Among other things, the publicly released Cabinet Paper noted that some coroners' recommendations have gone outside the case and evidence at hand, or have proposed wide-ranging review or reform of legislation based on limited evidence and without showing how such reviews or reform would have prevented that particular death.  It proposed amendments to the Act to ensure that recommendations are focused on the case and evidence at hand and feedback from interested parties is included during the process.  The Cabinet Paper also noted that clarity was needed as to which "medical-related" deaths must be reported to the Coroner and suggested that: "[T]he specific wording of the definition... will be developed in close consultation with relevant health sector agencies".
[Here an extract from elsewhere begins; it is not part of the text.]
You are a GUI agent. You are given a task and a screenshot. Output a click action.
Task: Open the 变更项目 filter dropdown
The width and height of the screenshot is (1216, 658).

Law Commission to review suicide reporting rules

The Law Commission will review the rules governing the media's reporting of suicide.

The Coroners Act 2006 currently restricts the information that can be made public about a self-inflicted death without the authorisation of the coroner.  The Beehive's press release notes that "[m]edia reporting of suicides is a delicate subject, and there are strong views as to the benefits and risks it can carry... The Law Commission is well placed to engage both sides of the debate, consider whether the legal restrictions need clarification, and whether or not relaxing restrictions would be a positive step to helping prevent suicides".  The role of social media in discussing suicides, and the difficulties in enforcing restrictions on social media, will also be included in the review.  A report by the Law Commission is due by the end of March 2014.


National prescribing list for New Zealand hospitals

PHARMAC has published the first Hospital Medicines List in response to Government's policy to nationally fund DHB-prescribed medicines and provide access to the same hospital medicines nationwide.

The Hospital Medicines List is similar to the Community Pharmaceutical Schedule that PHARMAC also manages, and sets out the pharmaceuticals that can used in DHB hospitals as well as the access conditions that apply. Further information is available at http://www.pharmac.health.nz/.


Dental Council's Code of Practice on Advertising

The Dental Council has approved a Code of Practice on Advertising, which informs oral health practitioners of the standards of practice that are required of them when advertising oral health services.

Among other things, the Code confirms that oral health practitioners are responsible for the form and content of the advertising of health-related services and products associated with their practice, and must not delegate this responsibility to others.  The Code will take effect from 1 November 2013: "This timeframe is to enable oral health practitioners the opportunity to make any necessary amendments to their advertising to ensure that it is compliant with the Code".


Safe Practice Guidelines for Youth Mentoring

The New Zealand Youth Mentoring Network has worked with the Ministry to produce Safe Practice Guidelines for Youth Mentoring.

The guidelines have been developed to support providers to ensure their programmes are safe for both young people and volunteer mentors, and include advice to assist programme providers to identify safety-related aspects of their programme that require further development.  The guidelines also encourage funders of youth mentoring programmes to use the guidelines to determine the suitability of youth mentoring programmes for sponsorship and other financial assistance.